Davada taraf teşkilinin tam olduğu, dava dışında paydaş veya mirasçı kalmadığı anlaşıldıktan sonra, iddia ve savunma çerçevesinde ortaklığın giderilmesine konu malın aynen taksiminin mümkün olup olmadığının tespiti için yerinde keşif yapılarak bilirkişiden rapor alınmalıdır. Eğer dava konusu edilen mal, taksimi mümkün olmayan bir taşınmaz (kat mülkiyetine konu bir bağımsız bölüm) veya taşınır (otomobil, traktör vs.) mal ise halen mevcut olup olmadığının ve hali hazırdaki durumunun tespiti bakımından keşif ve bilirkişi incelemesi yapılması da yararlı olacaktır.

Ortaklığın Giderilmesi Davasında Tensip Zaptı Nasıl Düzenlenir?

Tensip tutanağının diğer adı tensip zaptıdır. Tensip tutanağı; davanın açılmasından sonra mahkemenin davaya ilişkin yapılacak olan işleri belirttiği, dosyanın rotasını gösteren usulü işlemdir. Tensip tutanağı davanın açılmasından sonra ilk duruşmadan önce hazırlanır. Mahkeme duruşmadan önce duruşma günü belirler, dosyanın taraflarına (davacı, davalı, sanık, tanık, bilirkişi vb ) davetiye gönderir, ilgili kurumlardan müzekkere ile bilgiler talep eder. Bu tür hazırlık işlemlerinin düzenlendiği tutanağa; tensip zaptı adı verilir.

Her davada olduğu gibi ortaklığın giderilmesi davalarında da tensip çok önemlidir. Mahkemece tapu kayıtları ve çap örnekleri getirtilmeli, tapu kaydındaki tüm paydaşlar davaya dahil edilmelidir. Tapu kayıtlarındaki şerhler incelenmeli ve tapu kaydında eksik, yanlış veya hata varsa neden ileri geldiği araştırılmalıdır. Taraflara yapılan tebligatlar kontrol edilip, usulüne uygun yapılıp yapılmadığı denetlenmelidir.
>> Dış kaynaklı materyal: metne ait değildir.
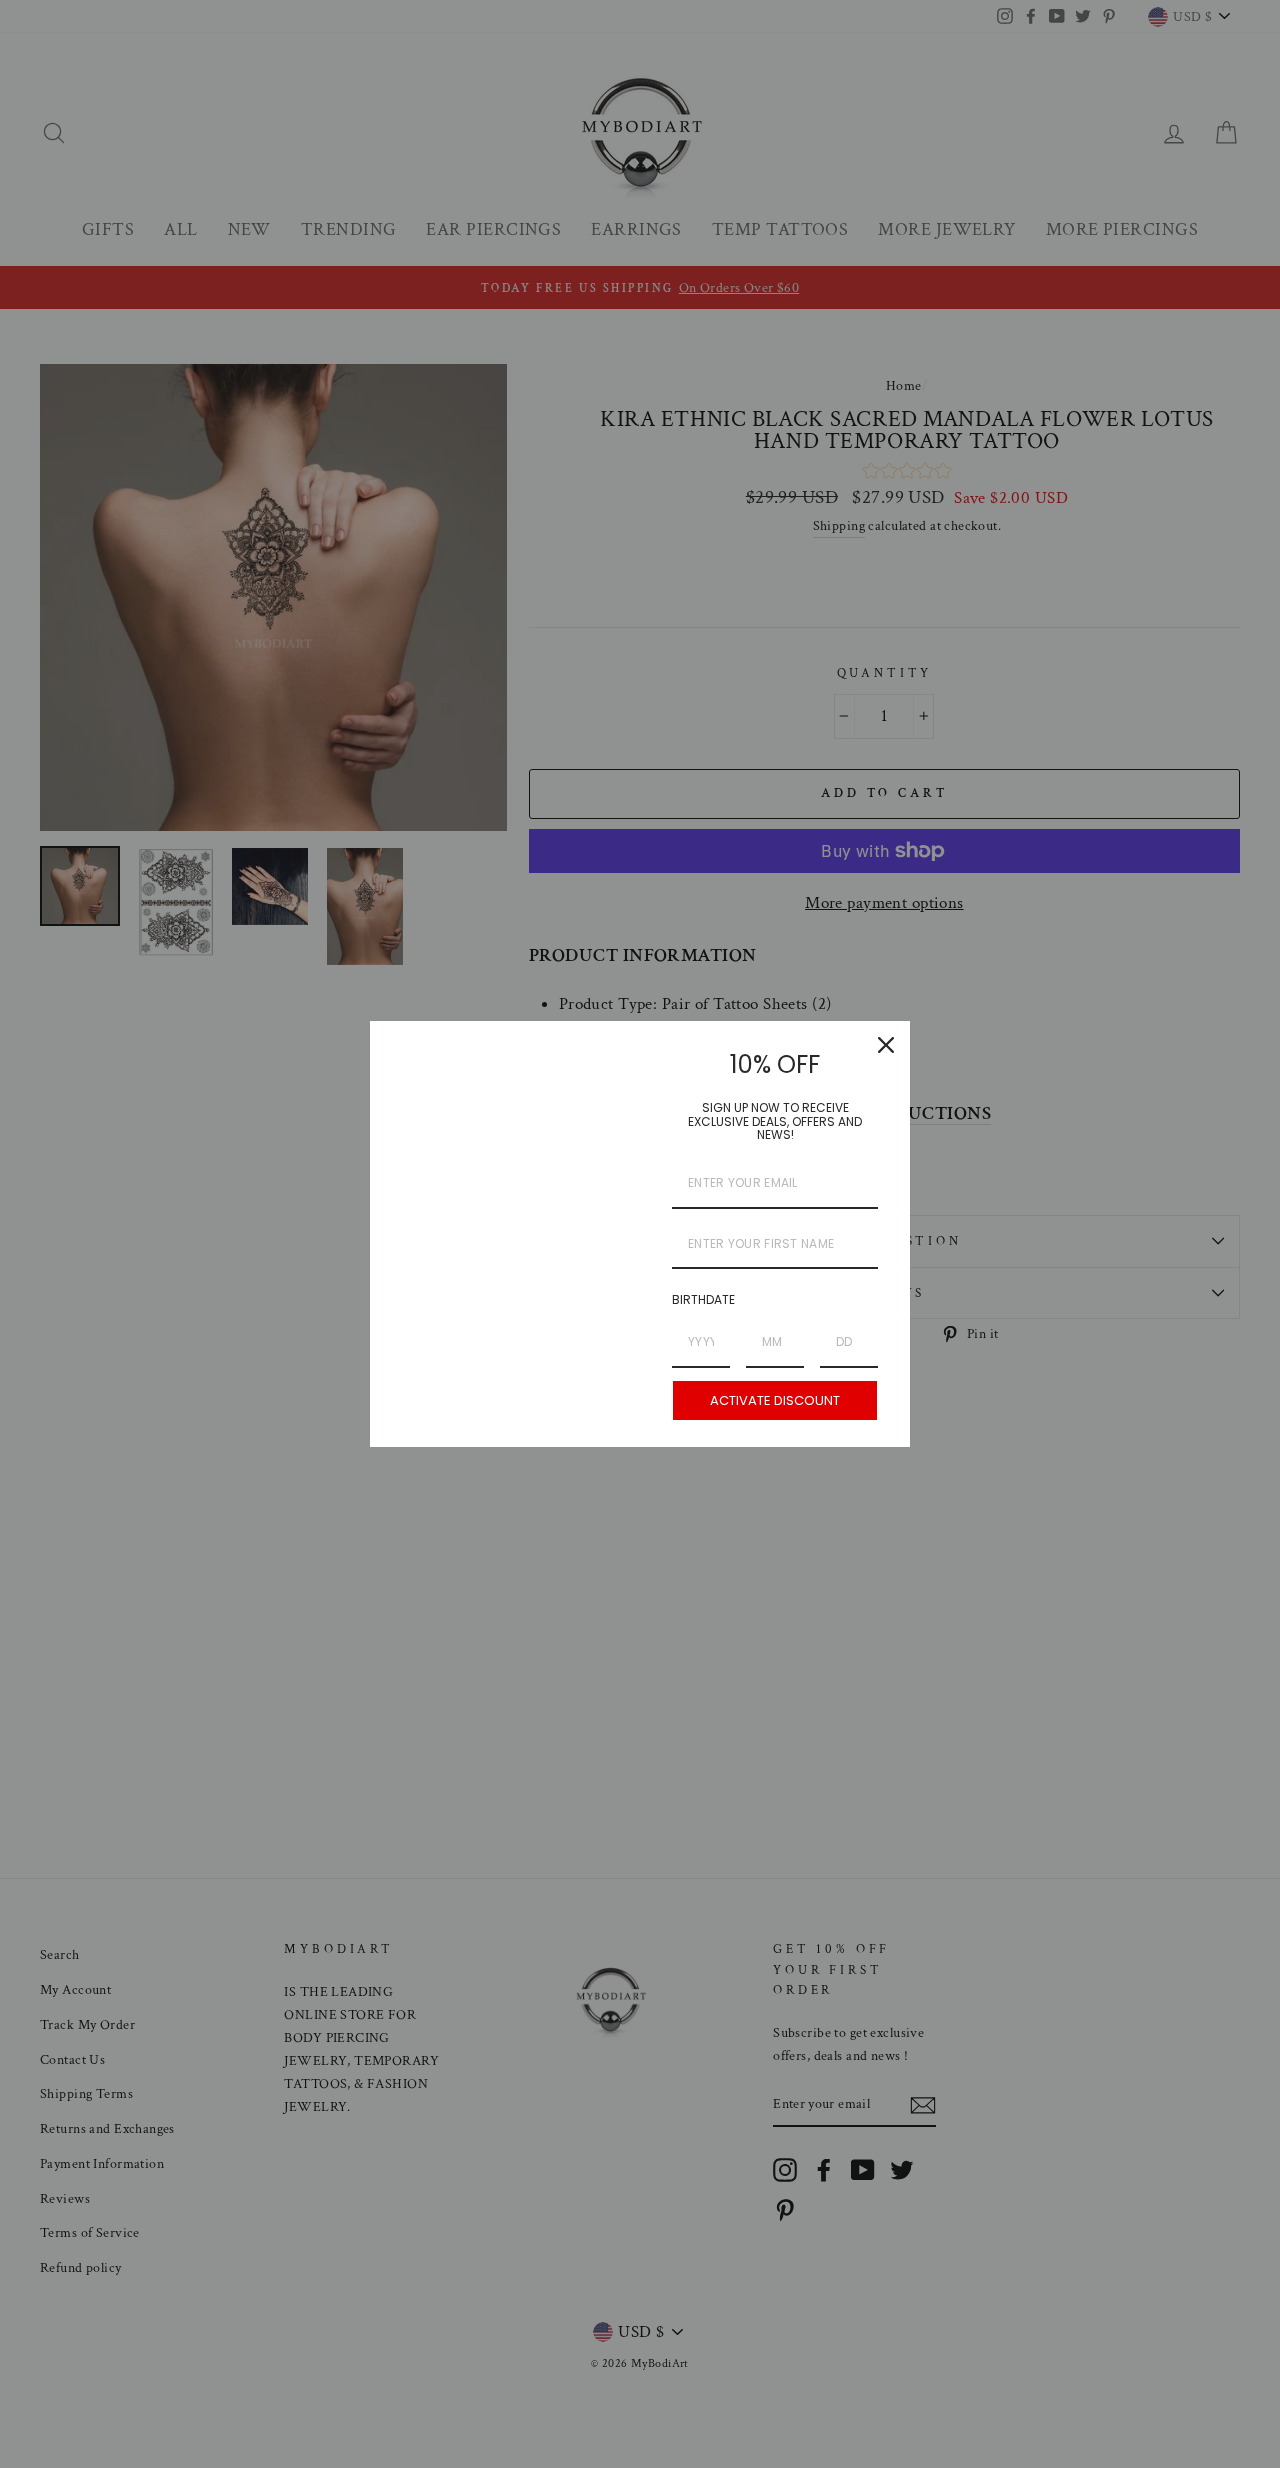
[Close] (886, 1045)
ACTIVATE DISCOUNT (775, 1400)
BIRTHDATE (703, 1299)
ortakligin giderilmesi nedir
ortakligin giderilmesi

Ortaklığın Giderilmesi Davasının Konusu Nedir?

Ortaklığın giderilmesi davalarında dava konusu olanlar;

  • Birlikte mülkiyetin söz konusu olduğu tapuya kayıtlı taşınmazlar,
  • Bağımsız ve sürekli haklar,
  • Kat mülkiyetine tabi bağımsız bölümler,
  • Sicile kayıtlı gemiler ve taşınırlardır.

Para, ortaklığın giderilmesi davasında konu edilemez. Terekede para varsa, bu para için elbirliği mülkiyetinin müşterek mülkiyete çevrilmesi suretiyle (TMK’nin 644. maddesi) ortaklık giderilmelidir. Birlikte mülkiyetin söz konusu olduğu durumlarda belli bir pay hakkında ortaklığın giderilmesi istenemez. Malın tamamının dava konusu edilmesi gerekir.

Ortaklığın Giderilmesi Davasını Kimler Açabilir?

Ortaklığın giderilmesi davasını açabilenler;

  • Paydaşlardan biri veya birkaçı, diğer paydaşlara karşı açabilir.
  • Paydaş olan Hazine, belediye, il özel idareleri, vakıflar gibi tüzel kişilerin dava açma hakları bulunmaktadır.
  • İntifa hakkı sahibinin dava açma hakkı bulunmaktadır.
  • Tapuda beyanlar hanesinde lehine şerh olan kişilerin dava açma hakkı bulunmaktadır.

Mirası reddeden, mirasçılıktan çıkarılan, mirastan feragat eden mirasçının ortaklığın giderilmesi davası açma hakkı bulunmamaktadır. Ayrıca velayeten dava açan kişiden çocuğun mallarının korunması hükümleri uyarınca aile hakiminden izin alması istenmelidir (TMK madde 352 vd.). Tapu maliki olarak küçük ile veli, birlikte malik olmaları halinde davacının küçük ve/veya veli olması durumunda TMK’nin 426/2 maddesi uyarınca menfaat çatışması olduğundan kayyım tayini gerekir.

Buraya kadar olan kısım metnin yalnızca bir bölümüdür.